_Exercises:_
[1] Using the researcher profiles, explain what Maria Piekarska's doctoral dissertation addresses, what approach it follows, and how it conceptualizes the Israeli forest.
[2] According to the researcher profiles, in what year did Jonathan Schorsch found the Green Sabbath Project?
[3] From the researcher profiles, retype the passage from "Franziska Weinmann is" up to and including "University of Hildesheim.".

_Passage for review:_
┌──
Tobias Mörike is a museum curator and researcher. He is interested in environmental histories of West Asia through the lens of  collections. In his PhD dissertation he studied spatial and environmental narratives of maps and scientific specimen of German Palestine Exploration and questioned the circulation of Christian-Imperial perceptions into early Zionism. Among other subjects he is interested in the history of scientific missions and Early Zionist Expertise on Palestinian Agriculture.

Tetiana Perga
Tetiana Perga

Tetiana Perga has a PhD in History from the Kiev State University named Taras Shevchenko, Kiev, Ukraine. Since 1993, she has been working in the National Academy of Science of Ukraine: in 1993-2013 – in the Institute of World Economy and International Relations, from 2014 till now – in the Institute of World History. At the moment, she is senior researcher. She is an author of 140 articles, co-author of 7 books and author of 2 individual books that focused on different aspects of environmental history. She is a Head of the Ukrainian Representative office of ESEH, Head of Editorial Board of “American History and Politics. Academic Journal” (Ukraine), member of Editorial Board of “European Historic Studies: Academic Journal” (Ukraine), member of Editorial Board of “Foreign Affairs. Academic Journal” (Ukraine); and expert of Ministry of education and science of Ukraine. In 2021, her project “Strategies of survival of Jews in Kyiv region in 1930s” received financing of Babi Yar Holocaust Memorial Center.

Maria Piekarska
Maria Piekarska

Maria Piekarska is a doctoral candidate within the Interdisciplinary PhD Program “Nature-Culture” at the University of Warsaw, Faculty of Artes Liberales. Her research interests focus on the spatial, environmental and material dimensions of memory, especially the nexus of identity-building practices with natural environments and possible fusions between the environmental humanities and the area of ​​memory studies. Following a material-semiotic approach, her doctoral dissertation in Cultural Studies addresses the development of Jewish-Israeli culture of remembrance in afforested spaces, conceptualizing Israeli forest as an organic-commemorative assemblage. Out of academia Maria is engaged in non-governmental work in the area of Polish-Jewish memory. Within the Research Group, she will follow convergences of nature and memory in the Polish-Jewish context, particularly Jewish attitudes towards the natural realm in early XX century Poland.

Jonathan Schorsch
Jonathan Schorsch

Jonathan Schorsch holds the Chair in Jewish Religious and Intellectual History at the University of Potsdam (Germany).  Among his relevant recent publications are: “The Return of the Tribe: Jews, Counterculture and Native Americans,” Common Knowledge 27.1 (January 2021): 40-85. “Olive Oil, Anointing and Ecology,” Ritual Dynamics in Judaism and Christianity, ed. Claudia Bergmann and Benedikt Kranemann (Leiden: Brill, 2019),. The Food Movement, Culture and Religion: A Tale of Pigs, Christians, Jews and Politics (New York: Palgrave, 2018). “Looking for an Ecological God,” Ehyeh Asher Ehyeh, ed. Martin S. Cohen, Saul Berman and David Birnbaum (New York: New Paradigm Publishing, 2019). “Sabbath for the Anthropocene Age,” One World – Many Faiths: Religious Contributions to Justice, Peace and the Integrity of Creation, Berliner Reihe für Mission, Ökumene und Dialog (Berlin: Wichern Verlag, 2019). In 2016 he founded the Jewish Activism Summer School (Berlin).  In 2019 he founded the Green Sabbath Project.

Franziska Weinmann
Franziska Weinmann

Franziska Weinmann is a PhD candidate at the Center for Israel Studies at the Ludwig Maximilian University of Munich. In her dissertation, titled “Mediterranean Positions. Jewish Perspectives about the Land and the Sea“, she traces the historical change and impact of Jewish spatial notions in their relation to the Mediterranean Sea from the opening of the Tel Aviv port in 1936 to 1967. Her research interests are Modern Jewish history, Spatial Theory, Mediterranean Historiography and Culture. Franziska holds an MA in European Studies from the University of Leipzig and the Hebrew University of Jerusalem and a BA in Cultural Studies and Applied Aesthetics from the University of Hildesheim.
└──
_Dataset excerpts:_
┌──
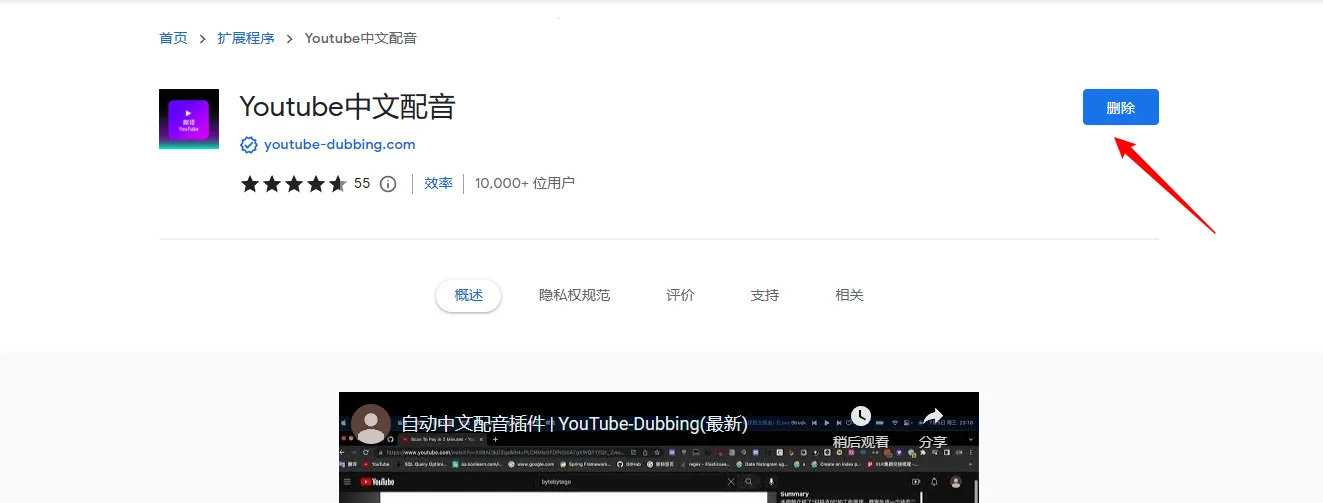
Task: Click the breadcrumb chevron after 首页
Action: coord(203,39)
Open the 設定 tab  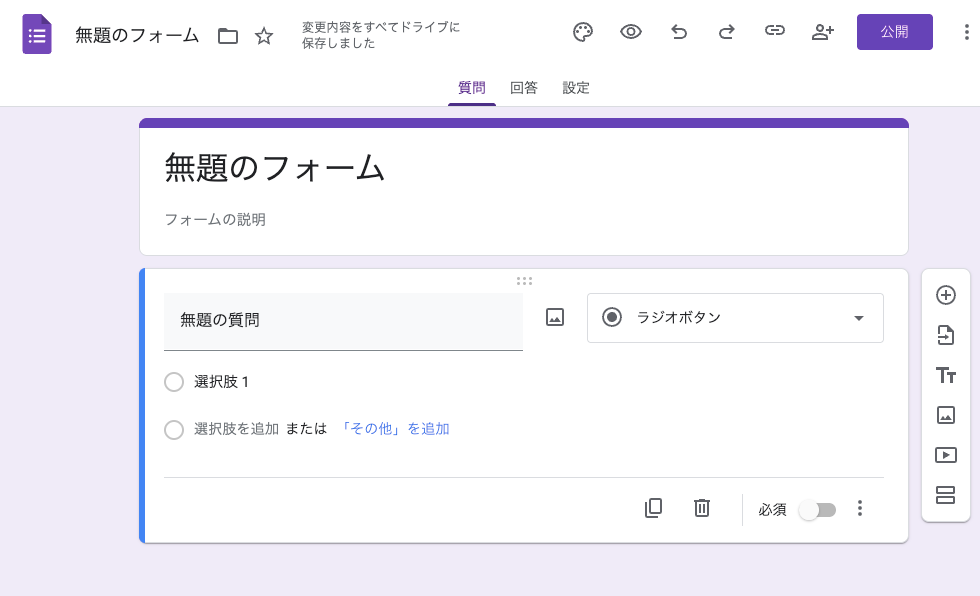pos(576,88)
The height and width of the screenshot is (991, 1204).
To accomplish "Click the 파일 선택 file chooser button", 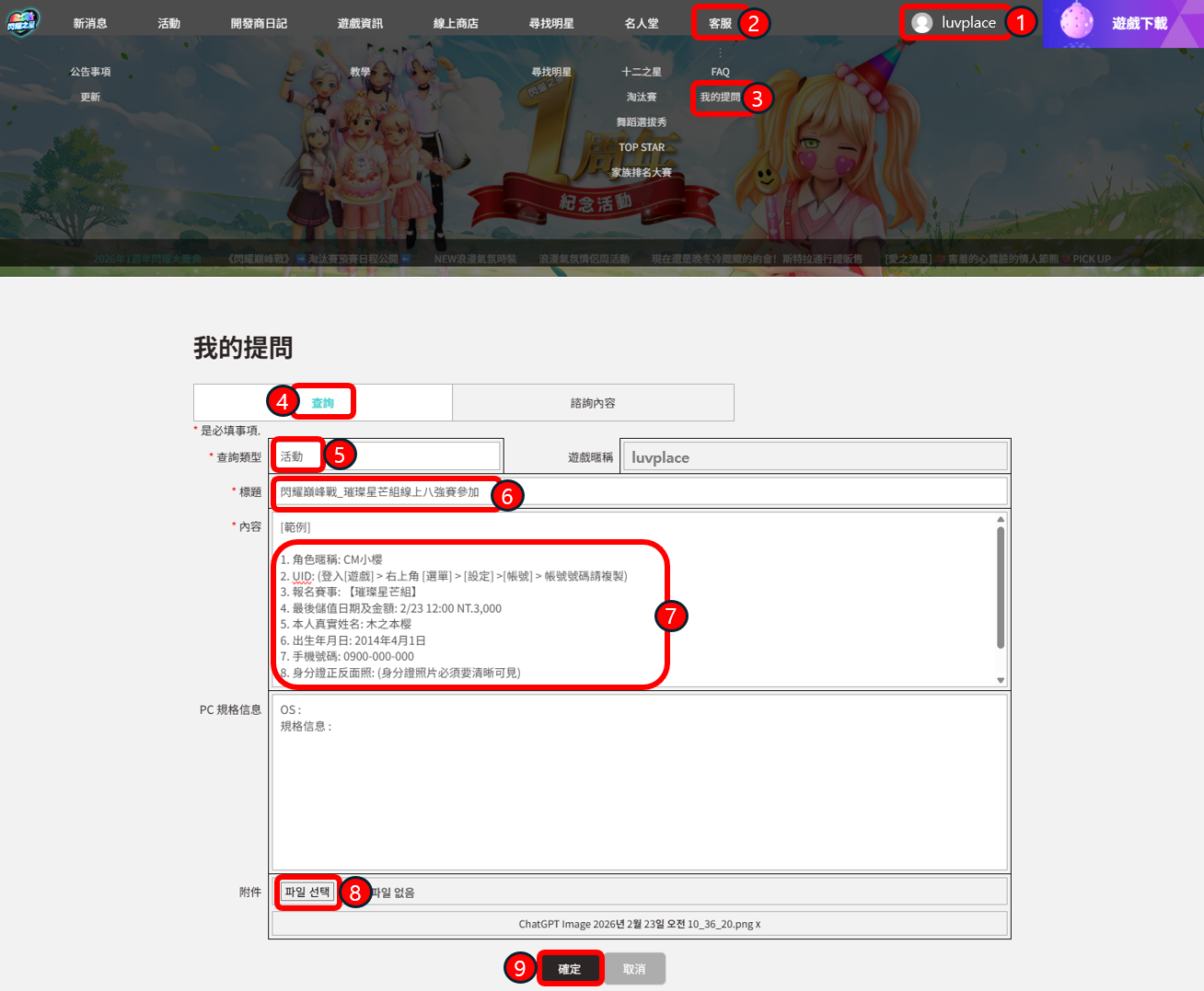I will point(307,893).
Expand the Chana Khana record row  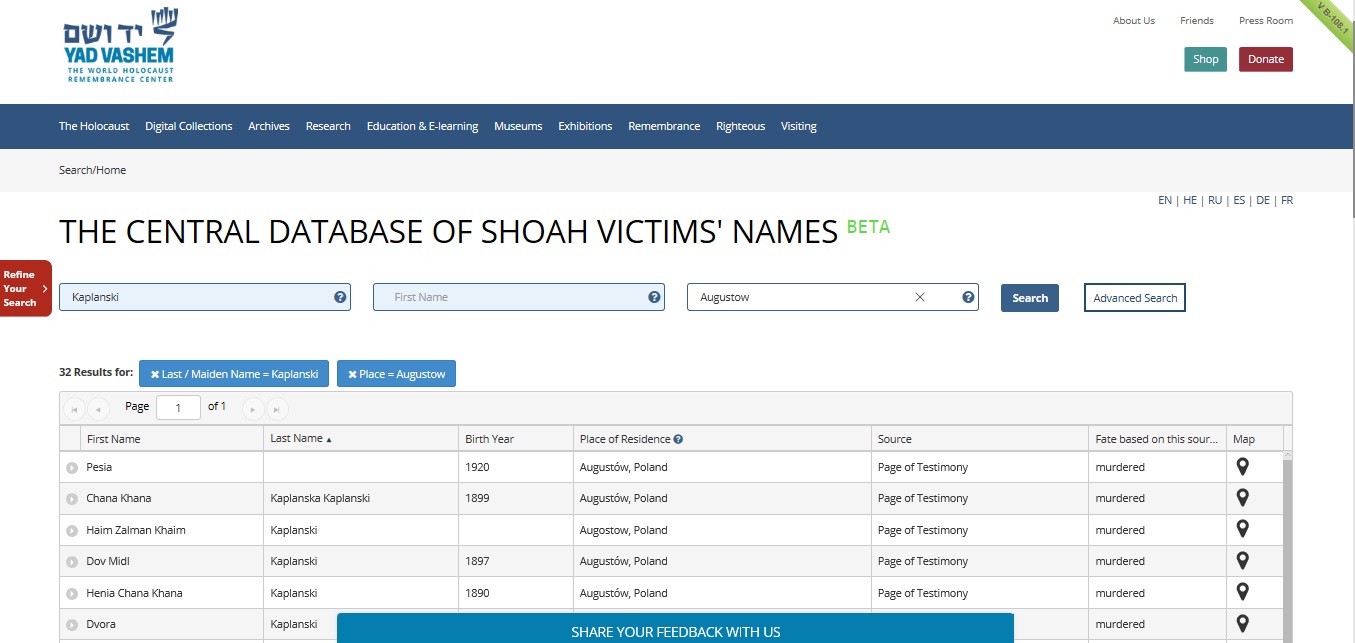[72, 499]
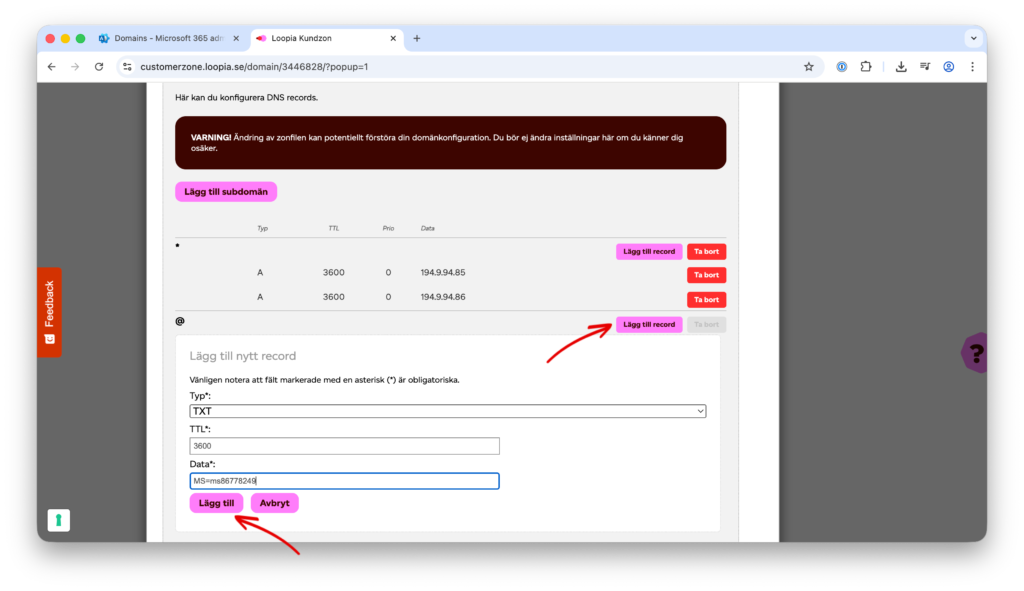This screenshot has width=1024, height=591.
Task: Reload the Loopia Kundzon page
Action: (99, 67)
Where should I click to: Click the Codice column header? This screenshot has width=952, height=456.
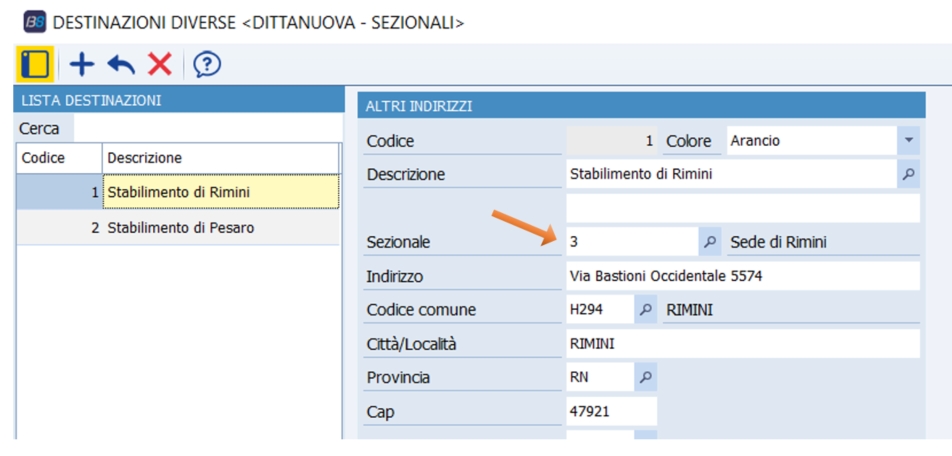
└──
_Task-by-task answers:_
[1] Maria Piekarska's dissertation follows a material-semiotic approach and addresses the development of Jewish-Israeli culture of remembrance in afforested spaces. It conceptualizes the Israeli forest as an organic-commemorative assemblage.

[2] He founded it in 2019.

[3]
Franziska Weinmann is a PhD candidate at the Center for Israel Studies at the Ludwig Maximilian University of Munich. In her dissertation, titled “Mediterranean Positions. Jewish Perspectives about the Land and the Sea“, she traces the historical change and impact of Jewish spatial notions in their relation to the Mediterranean Sea from the opening of the Tel Aviv port in 1936 to 1967. Her research interests are Modern Jewish history, Spatial Theory, Mediterranean Historiography and Culture. Franziska holds an MA in European Studies from the University of Leipzig and the Hebrew University of Jerusalem and a BA in Cultural Studies and Applied Aesthetics from the University of Hildesheim.